■ Task description ■
All lines before the one containing "You are a computer-use agent. Viewport: 975px", plus that line itself, are to be printed exactly as they appear below.

■ Recorded data ■
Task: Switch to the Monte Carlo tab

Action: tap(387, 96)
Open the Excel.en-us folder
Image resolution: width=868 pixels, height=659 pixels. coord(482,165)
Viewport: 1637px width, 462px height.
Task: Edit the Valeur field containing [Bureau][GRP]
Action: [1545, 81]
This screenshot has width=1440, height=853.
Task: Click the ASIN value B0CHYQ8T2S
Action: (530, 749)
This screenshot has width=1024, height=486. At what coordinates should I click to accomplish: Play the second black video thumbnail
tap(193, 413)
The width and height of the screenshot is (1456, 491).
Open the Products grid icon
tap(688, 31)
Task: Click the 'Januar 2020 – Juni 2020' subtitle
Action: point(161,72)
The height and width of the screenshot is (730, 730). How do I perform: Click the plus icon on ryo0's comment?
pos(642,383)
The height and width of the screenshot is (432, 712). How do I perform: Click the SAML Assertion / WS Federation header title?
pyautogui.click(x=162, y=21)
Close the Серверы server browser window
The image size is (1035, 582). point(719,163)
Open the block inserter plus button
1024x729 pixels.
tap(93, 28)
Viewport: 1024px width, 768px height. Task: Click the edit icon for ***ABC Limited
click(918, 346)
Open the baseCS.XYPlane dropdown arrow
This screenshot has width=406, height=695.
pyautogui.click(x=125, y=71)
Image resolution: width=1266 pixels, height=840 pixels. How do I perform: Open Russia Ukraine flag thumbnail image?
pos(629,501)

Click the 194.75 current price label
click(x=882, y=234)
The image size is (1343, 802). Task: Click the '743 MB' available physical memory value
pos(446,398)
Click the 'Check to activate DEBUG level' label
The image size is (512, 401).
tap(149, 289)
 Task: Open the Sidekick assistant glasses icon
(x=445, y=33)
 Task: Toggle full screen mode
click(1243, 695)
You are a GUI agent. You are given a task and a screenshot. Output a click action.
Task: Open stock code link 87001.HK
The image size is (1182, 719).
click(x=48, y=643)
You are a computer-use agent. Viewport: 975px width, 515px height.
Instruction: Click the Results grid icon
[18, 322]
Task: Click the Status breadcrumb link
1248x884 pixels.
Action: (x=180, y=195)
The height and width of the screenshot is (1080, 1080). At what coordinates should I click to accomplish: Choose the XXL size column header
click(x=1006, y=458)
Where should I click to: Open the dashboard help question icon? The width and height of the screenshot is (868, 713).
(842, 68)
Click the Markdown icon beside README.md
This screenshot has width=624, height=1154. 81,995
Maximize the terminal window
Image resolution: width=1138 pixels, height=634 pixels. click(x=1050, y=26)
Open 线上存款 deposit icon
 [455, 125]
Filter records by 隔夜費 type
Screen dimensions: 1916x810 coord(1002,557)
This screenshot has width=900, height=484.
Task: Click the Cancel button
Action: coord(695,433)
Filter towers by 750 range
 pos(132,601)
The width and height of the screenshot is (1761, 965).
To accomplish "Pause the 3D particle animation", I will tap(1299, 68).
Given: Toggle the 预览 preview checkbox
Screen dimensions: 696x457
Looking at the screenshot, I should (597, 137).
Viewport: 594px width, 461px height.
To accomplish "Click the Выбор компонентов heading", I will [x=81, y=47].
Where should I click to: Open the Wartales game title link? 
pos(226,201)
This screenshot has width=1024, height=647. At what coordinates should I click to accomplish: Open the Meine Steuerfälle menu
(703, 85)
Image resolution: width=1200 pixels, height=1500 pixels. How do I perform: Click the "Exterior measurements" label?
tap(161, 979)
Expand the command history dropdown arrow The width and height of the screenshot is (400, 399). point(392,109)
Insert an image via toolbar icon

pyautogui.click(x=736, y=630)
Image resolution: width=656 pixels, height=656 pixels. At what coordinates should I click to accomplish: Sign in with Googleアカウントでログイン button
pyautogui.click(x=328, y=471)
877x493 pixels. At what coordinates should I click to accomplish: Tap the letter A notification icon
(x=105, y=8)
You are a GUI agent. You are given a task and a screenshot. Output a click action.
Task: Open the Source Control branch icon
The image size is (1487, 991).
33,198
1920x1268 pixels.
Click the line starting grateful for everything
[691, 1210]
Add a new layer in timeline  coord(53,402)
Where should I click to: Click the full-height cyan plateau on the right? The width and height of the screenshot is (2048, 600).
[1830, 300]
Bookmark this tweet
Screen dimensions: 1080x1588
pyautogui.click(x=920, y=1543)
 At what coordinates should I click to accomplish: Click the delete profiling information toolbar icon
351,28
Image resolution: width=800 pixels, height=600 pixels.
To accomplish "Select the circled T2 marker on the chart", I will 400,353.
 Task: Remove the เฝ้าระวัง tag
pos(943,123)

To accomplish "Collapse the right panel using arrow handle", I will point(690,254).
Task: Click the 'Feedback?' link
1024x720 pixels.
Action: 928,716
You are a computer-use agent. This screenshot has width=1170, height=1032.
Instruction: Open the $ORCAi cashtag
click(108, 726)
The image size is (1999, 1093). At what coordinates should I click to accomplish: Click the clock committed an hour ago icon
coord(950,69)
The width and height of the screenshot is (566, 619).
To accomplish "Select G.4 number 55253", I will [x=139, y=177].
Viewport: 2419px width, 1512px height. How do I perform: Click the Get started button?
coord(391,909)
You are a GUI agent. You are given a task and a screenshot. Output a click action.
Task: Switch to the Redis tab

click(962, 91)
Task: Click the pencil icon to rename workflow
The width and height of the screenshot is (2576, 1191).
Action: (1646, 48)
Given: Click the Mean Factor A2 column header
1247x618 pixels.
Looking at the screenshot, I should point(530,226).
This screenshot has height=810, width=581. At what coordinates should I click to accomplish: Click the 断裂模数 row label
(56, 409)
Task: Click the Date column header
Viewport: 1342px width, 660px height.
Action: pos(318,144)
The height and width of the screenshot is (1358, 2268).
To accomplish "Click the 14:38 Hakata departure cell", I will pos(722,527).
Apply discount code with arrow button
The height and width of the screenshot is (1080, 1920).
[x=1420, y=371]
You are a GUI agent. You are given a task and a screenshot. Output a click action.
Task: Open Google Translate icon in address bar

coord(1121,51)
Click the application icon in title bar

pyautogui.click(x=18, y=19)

■ Task solution ■
Task: Switch to the Monte Carlo tab

Action: tap(387, 96)
Open the Excel.en-us folder
Image resolution: width=868 pixels, height=659 pixels. coord(482,165)
Viewport: 1637px width, 462px height.
Task: Edit the Valeur field containing [Bureau][GRP]
Action: [1545, 81]
This screenshot has width=1440, height=853.
Task: Click the ASIN value B0CHYQ8T2S
Action: (530, 749)
This screenshot has width=1024, height=486. At what coordinates should I click to accomplish: Play the second black video thumbnail
tap(193, 413)
The width and height of the screenshot is (1456, 491).
Open the Products grid icon
tap(688, 31)
Task: Click the 'Januar 2020 – Juni 2020' subtitle
Action: point(161,72)
The height and width of the screenshot is (730, 730). How do I perform: Click the plus icon on ryo0's comment?
pos(642,383)
The height and width of the screenshot is (432, 712). How do I perform: Click the SAML Assertion / WS Federation header title?
pyautogui.click(x=162, y=21)
Close the Серверы server browser window
The image size is (1035, 582). point(719,163)
Open the block inserter plus button
1024x729 pixels.
tap(93, 28)
Viewport: 1024px width, 768px height. Task: Click the edit icon for ***ABC Limited
click(918, 346)
Open the baseCS.XYPlane dropdown arrow
This screenshot has width=406, height=695.
pyautogui.click(x=125, y=71)
Image resolution: width=1266 pixels, height=840 pixels. How do I perform: Open Russia Ukraine flag thumbnail image?
pos(629,501)

Click the 194.75 current price label
click(x=882, y=234)
The image size is (1343, 802). Task: Click the '743 MB' available physical memory value
pos(446,398)
Click the 'Check to activate DEBUG level' label
The image size is (512, 401).
tap(149, 289)
 Task: Open the Sidekick assistant glasses icon
(x=445, y=33)
 Task: Toggle full screen mode
click(1243, 695)
You are a GUI agent. You are given a task and a screenshot. Output a click action.
Task: Open stock code link 87001.HK
The image size is (1182, 719).
click(x=48, y=643)
You are a computer-use agent. Viewport: 975px width, 515px height.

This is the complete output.